*** Document text ***

Indian industry should recognize the relevance of patent information in identifying new business opportunities. Proper use of patent information can help in identifying state of the art technology and global expertise.
Patent documents can also help in planning for technology transfer striking joint ventures. Indian industry should take cognizance of changes around and positively responds to survive in competitive world.
In India, there is a special establishment called patent information service functioning from Nagpur in addition, to offices at Kolkata, Delhi, Mumbai and Chennai, where patent applications are processed and granted.
The government fee for filing a patent application (complete/ Provisional) is Rs. 1500/- for individuals and Rs. 5,000/- for legal entities. A sealing fee of Rs. 1,500/- for individuals and Rs. 5,000/- for legal entities has to be paid at the time of grant of a patent.
There is nothing like a global patent or world patent. An international application can be filed in any of branch offices of the patent office located at New Delhi, Chennai, Mumbai and Kolkata. Branch offices function as receiving office, designated office and elected office for purpose of international application filed under the Treaty.
All information on IPRs is available in different bulletins published by Technology Information Forecasting and Assessment Council (TIFAC). Department of Science and Technology, Technology Bhavan, New Mehrauli Road, New Delhi.
In India, National Research Development Corporation (NRDC), 20-22, Zamroodpur Community Centre, Kailash Colony Extension, New Delhi, also helps scientists, inventors and business managers in patent facilitation processing, etc., by charging fees.
8. Traditional Knowledge and Intellectual Property Rights (IPRs):
Rapid advancement of scientific knowledge in last fifty years has made profound impacts on society. Knowledge has become a commodity to be bought and sold protected by Intellectual Property Rights (IPR). At the same time, traditional knowledge has also continued to flourish and develop, though at a much different pace.

*** End of Document text ***
*** Dataset excerpts ***

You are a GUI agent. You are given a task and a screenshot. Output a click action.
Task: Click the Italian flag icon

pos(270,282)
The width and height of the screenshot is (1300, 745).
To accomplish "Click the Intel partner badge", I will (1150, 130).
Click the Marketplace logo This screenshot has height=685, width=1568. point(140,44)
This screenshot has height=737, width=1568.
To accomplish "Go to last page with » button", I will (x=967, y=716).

*** End of Dataset excerpts ***

### Assigned task 1
Answer these from the patent text:
(a) Which city is the patent information service functioning from?
(b) What is the government fee for a legal entity to file a patent application?
(c) Which council publishes the bulletins that carry information on IPRs?
### Assigned task 2
Duplicate the portion of the patent text that begins at the words "In India, there" and stops after "of a patent.".

### Answer box 1
(a) Nagpur
(b) Rs. 5,000/-
(c) Technology Information Forecasting and Assessment Council (TIFAC)

### Answer box 2
In India, there is a special establishment called patent information service functioning from Nagpur in addition, to offices at Kolkata, Delhi, Mumbai and Chennai, where patent applications are processed and granted.
The government fee for filing a patent application (complete/ Provisional) is Rs. 1500/- for individuals and Rs. 5,000/- for legal entities. A sealing fee of Rs. 1,500/- for individuals and Rs. 5,000/- for legal entities has to be paid at the time of grant of a patent.